Al otro extremo de la línea, Cléance le respondió:
—Nada… Bueno, se ha quedado postrado durante un rato, y ahora acaba de volver al coche.
—¿No ha hecho ninguna llamada?
—No.
—¿Estás segura? ¿No lo has perdido de vista en la pantalla ni por un solo instante?
—No —repitió ella, molesta—. Se ha sentado en la cama, en estado de shock, como puedes imaginar… Se ha quedado ahí y luego se ha dirigido al coche.
—¿Cómo estaba? —insistió Andremi.
—¡No he tenido lo que se dice un plano de detalle, Pierre! Estaba como está alguien a quien acaban de anunciar que su mujer y su hija están retenidas como… como rehenes; y que no debe mover un dedo hasta que se las devuelvan. En fin, me imagino…
En la penumbra rojiza del subsuelo, Pierre Andremi arrugó la frente allí donde otrora unas cejas habían enmarcado su mirada. Notó cómo la piel de su cara se tensaba y le tiraba, casi se agrietaba, y se vio presa de un repentino arrebato de odio hacia Cléance, que lo obligaba a recordar el horror del fuego… Su historia siempre había sido igual: a su desprecio, ella respondía con su amor, a sus exigencias con su devoción. Cléance era masoquista, por tal la tenía, por tal la había tenido siempre, y en tanto que amo todopoderoso, no soportaba las malas caras de su esclava. Colgó sin más.
—¿Estás seguro de que tu ex mujer ha entendido el mensaje? —preguntó.
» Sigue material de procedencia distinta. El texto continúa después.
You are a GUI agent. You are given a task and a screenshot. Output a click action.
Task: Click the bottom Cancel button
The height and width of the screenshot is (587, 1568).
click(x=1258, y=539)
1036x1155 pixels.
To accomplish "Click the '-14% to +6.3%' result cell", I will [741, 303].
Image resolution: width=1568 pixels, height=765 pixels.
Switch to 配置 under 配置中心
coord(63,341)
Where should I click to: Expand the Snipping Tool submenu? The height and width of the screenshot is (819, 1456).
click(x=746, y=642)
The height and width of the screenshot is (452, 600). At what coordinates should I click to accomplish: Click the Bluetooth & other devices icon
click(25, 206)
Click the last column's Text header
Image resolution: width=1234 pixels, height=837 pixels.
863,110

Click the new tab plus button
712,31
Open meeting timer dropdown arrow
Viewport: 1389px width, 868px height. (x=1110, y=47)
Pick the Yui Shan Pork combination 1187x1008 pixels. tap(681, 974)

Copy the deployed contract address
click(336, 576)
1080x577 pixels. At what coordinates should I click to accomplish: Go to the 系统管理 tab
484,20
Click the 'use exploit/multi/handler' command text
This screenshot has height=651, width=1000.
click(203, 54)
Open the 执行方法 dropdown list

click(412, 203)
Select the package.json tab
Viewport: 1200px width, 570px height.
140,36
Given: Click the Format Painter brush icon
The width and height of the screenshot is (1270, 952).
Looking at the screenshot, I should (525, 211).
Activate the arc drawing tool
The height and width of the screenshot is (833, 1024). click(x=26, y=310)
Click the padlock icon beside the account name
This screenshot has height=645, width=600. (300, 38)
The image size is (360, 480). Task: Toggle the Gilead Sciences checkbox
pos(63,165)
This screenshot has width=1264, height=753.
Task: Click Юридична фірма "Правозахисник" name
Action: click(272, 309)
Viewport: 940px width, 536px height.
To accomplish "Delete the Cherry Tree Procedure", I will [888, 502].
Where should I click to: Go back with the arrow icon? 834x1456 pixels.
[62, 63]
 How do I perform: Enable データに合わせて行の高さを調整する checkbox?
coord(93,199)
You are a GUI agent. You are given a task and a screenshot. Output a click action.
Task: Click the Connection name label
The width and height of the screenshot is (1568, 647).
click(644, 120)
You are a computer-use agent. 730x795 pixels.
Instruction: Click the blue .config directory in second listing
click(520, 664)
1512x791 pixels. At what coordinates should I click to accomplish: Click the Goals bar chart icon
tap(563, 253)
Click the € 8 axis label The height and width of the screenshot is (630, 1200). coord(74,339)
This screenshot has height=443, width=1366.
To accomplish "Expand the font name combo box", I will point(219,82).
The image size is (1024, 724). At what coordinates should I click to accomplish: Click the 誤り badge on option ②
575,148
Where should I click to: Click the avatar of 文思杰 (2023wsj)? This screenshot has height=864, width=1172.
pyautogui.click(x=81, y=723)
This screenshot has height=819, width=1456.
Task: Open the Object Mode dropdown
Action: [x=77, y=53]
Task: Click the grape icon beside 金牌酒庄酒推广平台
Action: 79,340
Su voz se perdió en la bóveda de piedra viva. Desde el fondo de la cripta, un hombre elegante de pelo cano avanzó un poco hacia la luz. Jocelyn Hersaut dijo:
—Audrey haría cualquier cosa por su hijo. Sé que después de pasar esta mañana por el colegio, seguramente agachará la cerviz.
—Seguro que trata de recuperarlo por todos los medios —observó Andremi.
—No lo dudo. Pero es demasiado tarde… El niño está en un lugar seguro.
Un asomo de sonrisa se dibujó en la cara del hombre sin rostro. Jocelyn era incapaz de llamar a su hijo de otro modo que no fuera «el niño» o «el hijo de Audrey». Era un fenómeno que Pierre Andremi ya había observado en algunos padres que le habían confiado a su «hijo» en el pasado. Y en cuanto a Audrey, pues… Antoine no debería haberla contratado nunca. Es cierto que había recuperado su nombre de soltera y que Rochefort no había establecido la conexión inmediatamente. Aun así, podría haber puesto más cuidado en informarse, sobre todo antes de asignarle la clase de Bastien. Pero ¿qué celo podía esperarse de Antoine? Al igual que Cléance, se había entregado a Pierre años atrás, Antoine se había entregado a Cléance… o más bien, la quiebra de su familia y su incapacidad para trabajar lo habían encadenado al estatus de Cléance. Esclavo de la cuenta bancaria de su mujer, tanto como de sus hormonas: he ahí por qué se había empeñado en no valerse de cualquier excusa para despedir a Audrey Miller, para alejarla de Laville-Saint-Jour y de Bastien. Para tirársela, sencillamente.